January can be a slow month, as people recovering from the holidays cope with the cold. But this year, this month promises
to be fun and fascinating, with noteworthy comedy and a couple of exceptional streamers ahead.
ART
- Ana V. Fleming’s “Until the Darkness” exhibit will be on display Jan. 5-27 at the Peoria Art Guild, where her work will help visitors “contemplate and confront the possibility of a world without us,” she commented.
CINEMA
- Opening Jan. 12, “The Book of Clarence” stars Lakeith Stanfield as a poverty-striken Jerusalem resident in biblical times, trying to selfishly mimick Jesus and making some key personal discoveries. Featured are Benedict Cumberbatch, James McAvoy and Alfre Woodard.
- Promoted as “not your mother’s ‘Mean Girls’,” this contemporary look also opens Jan. 12, a new version of Tina Fey’s Broadway adaptation of the 2004 Lindsay Lohan / Rachel McAdams comedy. Twenty years later, this one stars Angourie Rice as a newcomer to Illinois, and co-stars Fey, Jon Hamm and Tim Meadows.
- A “Barbenheimer” event Jan. 20 at the Peoria Public Library’s McClure Branch will show 2023’s hit films “Barbie” and “Oppenheimer” back-to-back starting at noon.
- The Jukebox Comedy Club welcomes comic April Macie Jan. 5-6; stand-up comedian Shane Gillis (Gilly on “Bupkis”) is scheduled to be at the Peoria Civic Center Theater Jan. 12; the Caliente Comedy series at Peoria Heights’ Café Santa Rosa features Quad Cities comic James Draper, below, Jan. 19; and Chicago comic Vik Pandya, left, headlines Jukebox Comedy Club Jan. 19-20.
DANCE
- The Peoria Civic Center Theater on Jan. 30 will feature “Complexions: Contemporary Ballet,” led by Dwight Rhoden and Desmond Richardson, who seek to reinvent ballet with a modern edge. The program includes the pieces “Woke” and “Love Rocks.”
STREAMING
- National Geographic’s six-episode documentary of nine insects’ “mini-worlds” has dramatic footage, narrated by Awkwafina (“The Little Mermaid”) on Disney+ starting Jan. 24.
- Steven Spielberg and Tom Hanks follow up their impressive World War II drama series “Band of Brothers” and “The Pacific” with “Masters of the Air,” premiering Jan. 26 on Apple TV+.
THEATER
- Corn Stock’s winter season continues with
Directed by Chris Peterlin, it stars Lee Lard as Wayne Hopkins, “a nerdy wizard boy from New Mexico” at a school where better-known students help save the world. It runs at the winter playhouse Jan. 19-21 and 26-28.
TV
- Two network awards shows are set for January. CBS will telecast the 81st Golden Globes on Jan. 7; Fox has scheduled the 75th Primetime Emmy Awards on Jan. 15 (postponed from September due to the strike by actors and writers).

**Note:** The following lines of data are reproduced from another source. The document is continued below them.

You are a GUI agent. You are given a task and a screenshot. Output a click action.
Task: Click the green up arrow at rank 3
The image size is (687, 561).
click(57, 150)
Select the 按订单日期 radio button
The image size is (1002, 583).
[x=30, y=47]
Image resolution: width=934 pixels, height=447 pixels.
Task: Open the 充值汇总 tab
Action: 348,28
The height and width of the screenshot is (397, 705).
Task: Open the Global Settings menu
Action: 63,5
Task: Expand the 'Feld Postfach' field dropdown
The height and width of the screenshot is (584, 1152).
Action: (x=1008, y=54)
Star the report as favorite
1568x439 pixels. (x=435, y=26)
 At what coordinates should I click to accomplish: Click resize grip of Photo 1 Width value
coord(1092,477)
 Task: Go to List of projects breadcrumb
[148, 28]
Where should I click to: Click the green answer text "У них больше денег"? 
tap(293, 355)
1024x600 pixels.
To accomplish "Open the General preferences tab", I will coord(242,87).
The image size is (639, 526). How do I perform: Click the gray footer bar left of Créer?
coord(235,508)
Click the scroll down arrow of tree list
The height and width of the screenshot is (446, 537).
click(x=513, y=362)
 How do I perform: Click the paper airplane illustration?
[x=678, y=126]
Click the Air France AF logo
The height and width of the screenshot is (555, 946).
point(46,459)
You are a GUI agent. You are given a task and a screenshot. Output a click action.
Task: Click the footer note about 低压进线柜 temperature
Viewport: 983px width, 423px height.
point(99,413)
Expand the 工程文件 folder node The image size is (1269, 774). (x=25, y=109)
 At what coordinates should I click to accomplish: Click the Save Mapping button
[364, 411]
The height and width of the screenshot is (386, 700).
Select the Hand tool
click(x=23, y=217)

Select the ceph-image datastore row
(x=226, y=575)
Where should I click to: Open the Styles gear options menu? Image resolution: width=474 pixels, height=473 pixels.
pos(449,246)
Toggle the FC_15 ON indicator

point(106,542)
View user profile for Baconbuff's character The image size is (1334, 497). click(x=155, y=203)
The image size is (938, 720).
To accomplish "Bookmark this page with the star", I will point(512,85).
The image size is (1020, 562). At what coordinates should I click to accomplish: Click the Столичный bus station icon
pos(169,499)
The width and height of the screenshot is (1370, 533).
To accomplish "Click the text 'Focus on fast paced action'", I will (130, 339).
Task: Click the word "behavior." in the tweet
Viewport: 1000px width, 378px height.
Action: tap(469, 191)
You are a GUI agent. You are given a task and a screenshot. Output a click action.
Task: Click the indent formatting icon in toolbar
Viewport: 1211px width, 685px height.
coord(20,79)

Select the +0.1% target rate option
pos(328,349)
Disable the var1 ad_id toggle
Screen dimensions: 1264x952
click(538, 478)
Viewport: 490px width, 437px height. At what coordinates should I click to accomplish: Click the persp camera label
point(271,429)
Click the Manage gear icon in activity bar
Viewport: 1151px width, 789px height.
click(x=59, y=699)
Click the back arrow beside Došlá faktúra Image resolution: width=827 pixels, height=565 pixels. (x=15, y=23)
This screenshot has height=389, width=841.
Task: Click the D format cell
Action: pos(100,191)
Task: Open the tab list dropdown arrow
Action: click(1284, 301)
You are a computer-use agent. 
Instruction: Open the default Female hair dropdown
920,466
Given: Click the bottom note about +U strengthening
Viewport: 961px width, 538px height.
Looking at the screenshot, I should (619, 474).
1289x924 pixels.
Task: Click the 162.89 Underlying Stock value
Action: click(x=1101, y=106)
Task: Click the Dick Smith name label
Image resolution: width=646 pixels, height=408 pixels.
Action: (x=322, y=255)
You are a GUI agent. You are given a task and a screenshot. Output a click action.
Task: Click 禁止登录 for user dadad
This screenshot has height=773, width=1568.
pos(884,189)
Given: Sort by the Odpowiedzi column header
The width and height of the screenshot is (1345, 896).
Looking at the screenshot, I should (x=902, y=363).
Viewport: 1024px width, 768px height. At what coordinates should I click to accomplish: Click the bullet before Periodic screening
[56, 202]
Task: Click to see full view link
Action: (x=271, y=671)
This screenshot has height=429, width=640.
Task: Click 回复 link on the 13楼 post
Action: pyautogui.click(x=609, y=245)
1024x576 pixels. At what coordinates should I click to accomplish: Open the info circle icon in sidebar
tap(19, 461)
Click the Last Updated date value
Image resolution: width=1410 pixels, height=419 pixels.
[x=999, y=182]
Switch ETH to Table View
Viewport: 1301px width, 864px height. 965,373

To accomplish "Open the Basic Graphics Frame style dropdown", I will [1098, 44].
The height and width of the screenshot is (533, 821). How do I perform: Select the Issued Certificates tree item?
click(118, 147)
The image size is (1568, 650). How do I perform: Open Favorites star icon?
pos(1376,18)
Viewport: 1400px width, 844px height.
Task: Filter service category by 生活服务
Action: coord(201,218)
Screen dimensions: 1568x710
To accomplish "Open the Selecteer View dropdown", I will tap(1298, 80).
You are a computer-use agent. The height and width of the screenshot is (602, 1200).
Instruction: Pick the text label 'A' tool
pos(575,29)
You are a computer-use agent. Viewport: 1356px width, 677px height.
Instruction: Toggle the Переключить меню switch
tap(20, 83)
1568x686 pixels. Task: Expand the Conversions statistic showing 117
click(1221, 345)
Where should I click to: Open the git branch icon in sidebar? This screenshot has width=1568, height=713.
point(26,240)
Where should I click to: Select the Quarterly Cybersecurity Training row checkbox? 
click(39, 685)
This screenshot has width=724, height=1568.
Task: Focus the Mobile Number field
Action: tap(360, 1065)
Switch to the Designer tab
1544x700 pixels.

- HBO is debuting the fourth season of “True Detective” Jan. 14, with Jodi Foster starring in a six-
episode murder mystery about unexplained disappearances at an Alaskan research facility.
MUSIC
- The Nikbeats, recently featured during the Dec. 8 John Lennon memorial extravaganza at 3300 Event Center, will entertain at the Contemporary Art Center’s “Live at the Five Spot” Jan. 12.
- Illinois Central College is presenting a Martin Luther King Jr. Choral Celebrtion at its Performing Arts Center on Jan. 13
- The Peoria Public Library’s “Music at the McKenzie” series at the North Library Branch features the Nathan Taylor Band Jan. 14.
- The Central Illinois Jazz Society features Kevin Hart and the Vibe Tribe at Trailside Center Jan. 21.
- The Peoria Symphony Orchestra’s “Hollywood Old & New” Jan. 28 features memorable music from Rodgers & Hammerstein, Max Steiner and John Williams, selections from films including “The Ten Commandments,” “The Good, the Bad and the Ugly,” and “Thor,” and will be narrated by WMBD-AM 1470 morning hosts Greg Batton and Dan Diorio.